### Problem statement
When you reach the line that contains "You are a GUI", give it back exactly along with each line after it to the end of the entries; skip any pictures.

(Collected data)
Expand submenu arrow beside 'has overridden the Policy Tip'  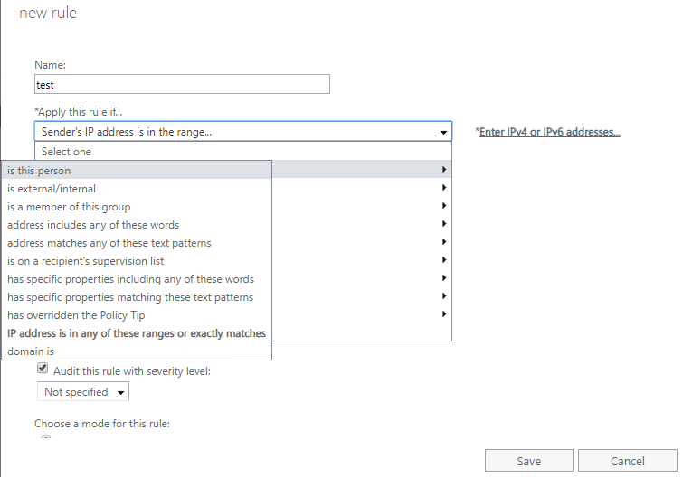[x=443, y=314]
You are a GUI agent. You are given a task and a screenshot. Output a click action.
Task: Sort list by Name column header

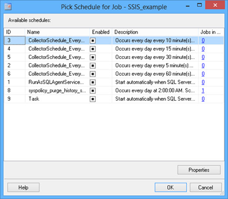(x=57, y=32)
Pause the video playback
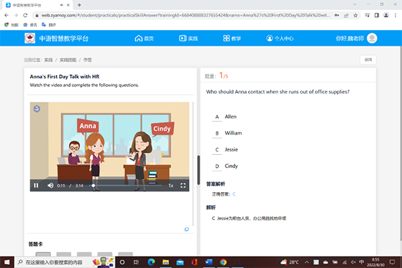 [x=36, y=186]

### Exercise response
You are a GUI agent. You are given a task and a screenshot. Output a click action.
Task: Sort list by Name column header

(x=57, y=32)
Pause the video playback
 [x=36, y=186]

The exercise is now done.